Add your own comment

102 Comments on NVIDIA Accelerates Volta to May 2017?

#51

bug

the54thvoidOh dear, I made a terrible mistake, I see that.

The GTX 1080 and 1070 only have 7200 transistors compared to Fiji's 8900. That's a nut busting 24% increase. Fury X has 4096 shaders to 1920 on the GTX 1070 (a 113% increase in hardware). Same ROPS. Higher bandwidth.

So, you're happy that a card with the hardware prowess of the Fury X can only match the paltry hardware inside a GTX 1070? That's not impressive. Do you not see? That's worrying on AMD's side. How can the GTX 1070 even stand beside a Fury X in DX12?

I bet he owned a Prescott at some point.

#52

PP Mguire

iOSo they havent even released their ultra expensive, huge die P100 to lower priority customers and someone comes up with the idea that it somehow would be economically viable to release the next gen within less than a year?!

Also gotta love how those threads always derail....

Sure, due to the fact that they're contracted to ship these chips by end of year next year. Doesn't necessarily mean we'll have Volta in our PCs by then.

#53

GhostRyder

Doubtful this will change much in decisions since we have no idea what cards will even be released by that point... Sure as heck has not changed my mind about purchases this year.
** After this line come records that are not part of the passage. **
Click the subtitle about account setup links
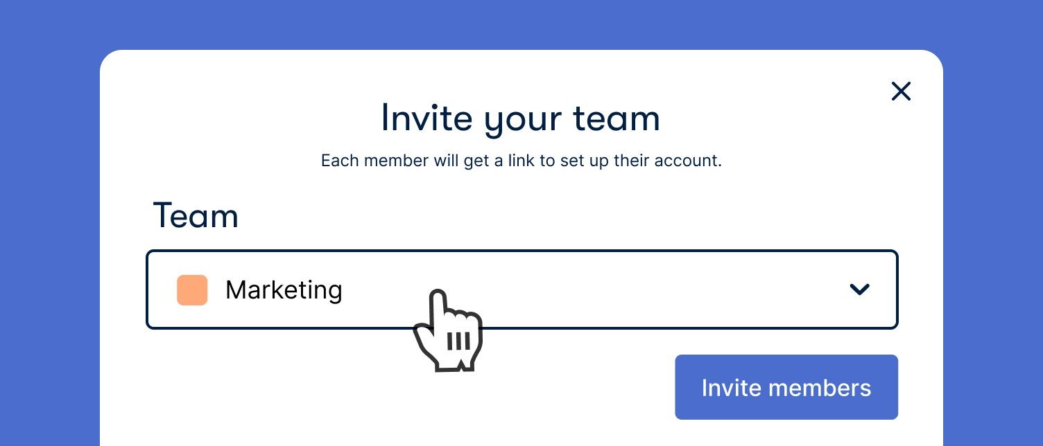The width and height of the screenshot is (1043, 446). 522,161
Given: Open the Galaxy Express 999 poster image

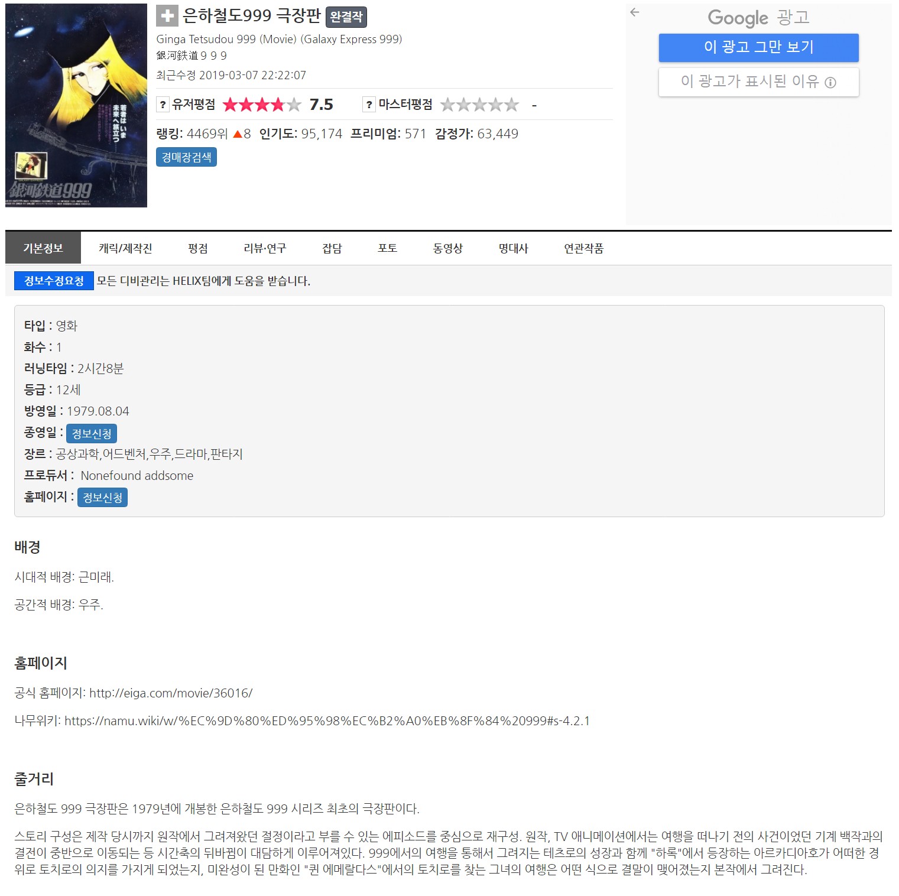Looking at the screenshot, I should [x=76, y=105].
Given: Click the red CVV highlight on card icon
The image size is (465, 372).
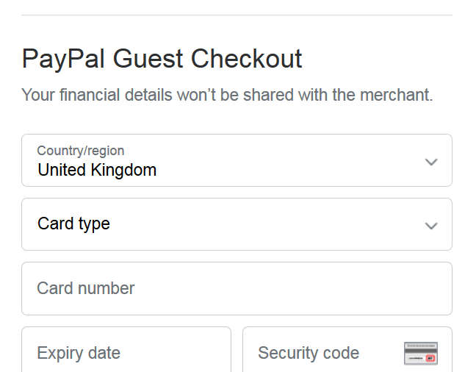Looking at the screenshot, I should pyautogui.click(x=430, y=358).
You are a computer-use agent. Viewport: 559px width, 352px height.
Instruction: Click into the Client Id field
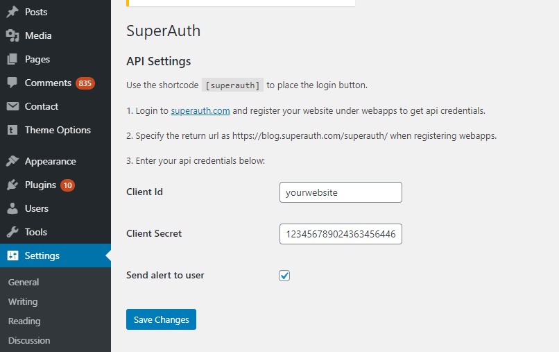click(x=340, y=192)
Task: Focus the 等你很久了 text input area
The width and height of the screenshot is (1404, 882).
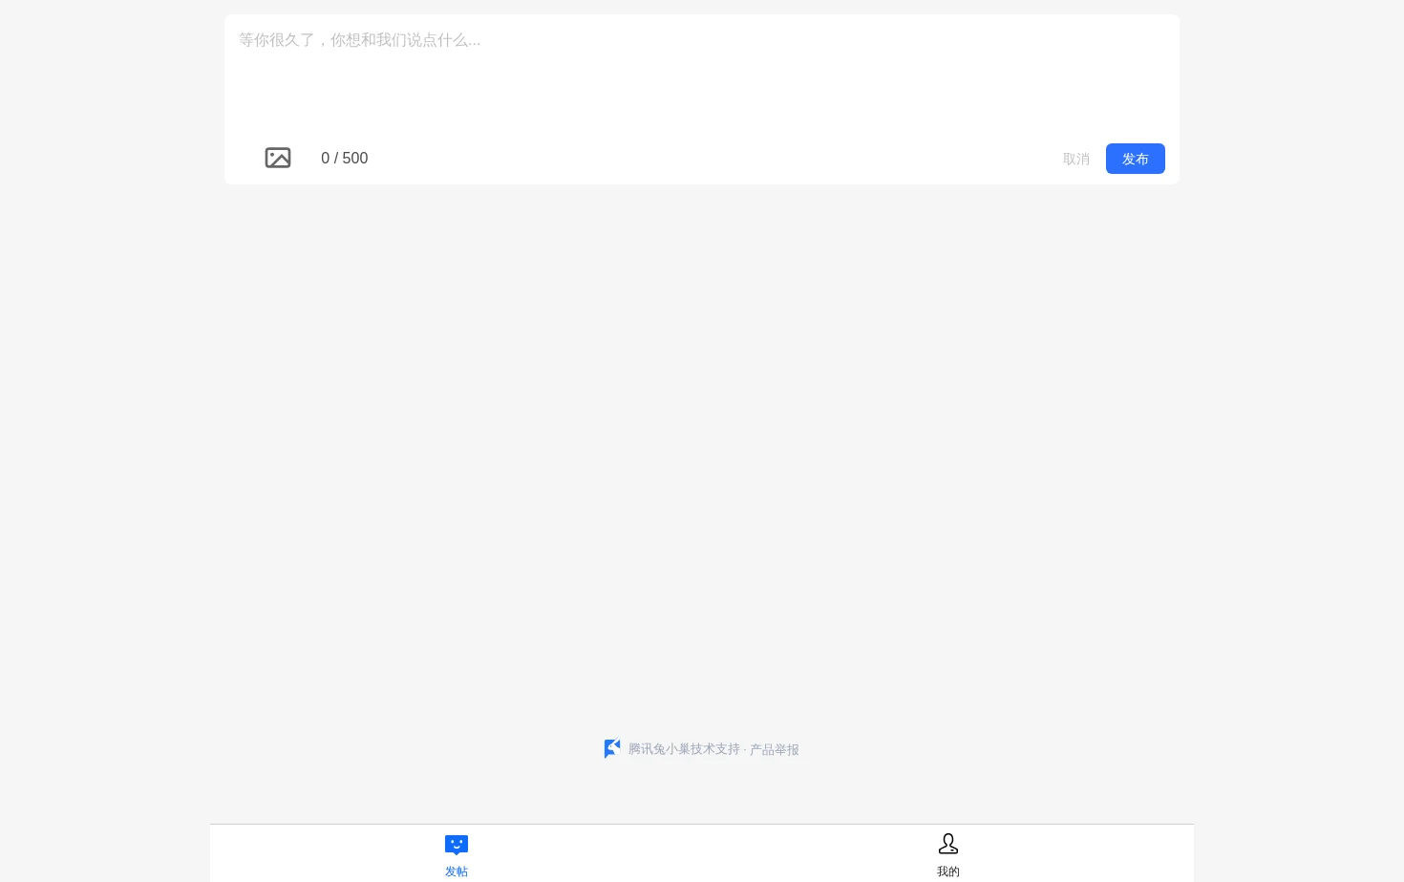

Either way, we will have to see what consumer versions come from this. I doubt there will be much soon...

#54

HD64G

the54thvoidOh dear, I made a terrible mistake, I see that.

The GTX 1080 and 1070 only have 7200 transistors compared to Fiji's 8900. That's a nut busting 24% increase. Fury X has 4096 shaders to 1920 on the GTX 1070 (a 113% increase in hardware). Same ROPS. Higher bandwidth.

So, you're happy that a card with the hardware prowess of the Fury X can only match the paltry hardware inside a GTX 1070? That's not impressive. Do you not see? That's worrying on AMD's side. How can the GTX 1070 even stand beside a Fury X in DX12?

If I were an AMD fanboy with a brain, I'd be worried that for all my posturing about DX12 and async, the mid range Pascal chip (GTX 1080) with the poorer async optimisations humps my beloved Fury X. I'd be worried that AMD's next step has to be a clock increase but to do that the hardware count has to suffer (relatively speaking). I'd be worried that Nvidia's top end Pascal consumer chip (GP102, Titan X) has 1000 more shaders than the GTX 1080 (which already beats everything at everything).

Your optimism is very misplaced. But that's okay, we need optimism in todays world.

You like to be objective eh? Why don't you put into the equation of the comparison the difference in clocks then? 1070 is getting to 1900MHz when gaming and Fury X reaches 1050MHz. Compare again now...

As for Vulcan, it is built on the same principles as DX12, it is just not only for Windows 10, so it is more independent to the market and thus, more objective.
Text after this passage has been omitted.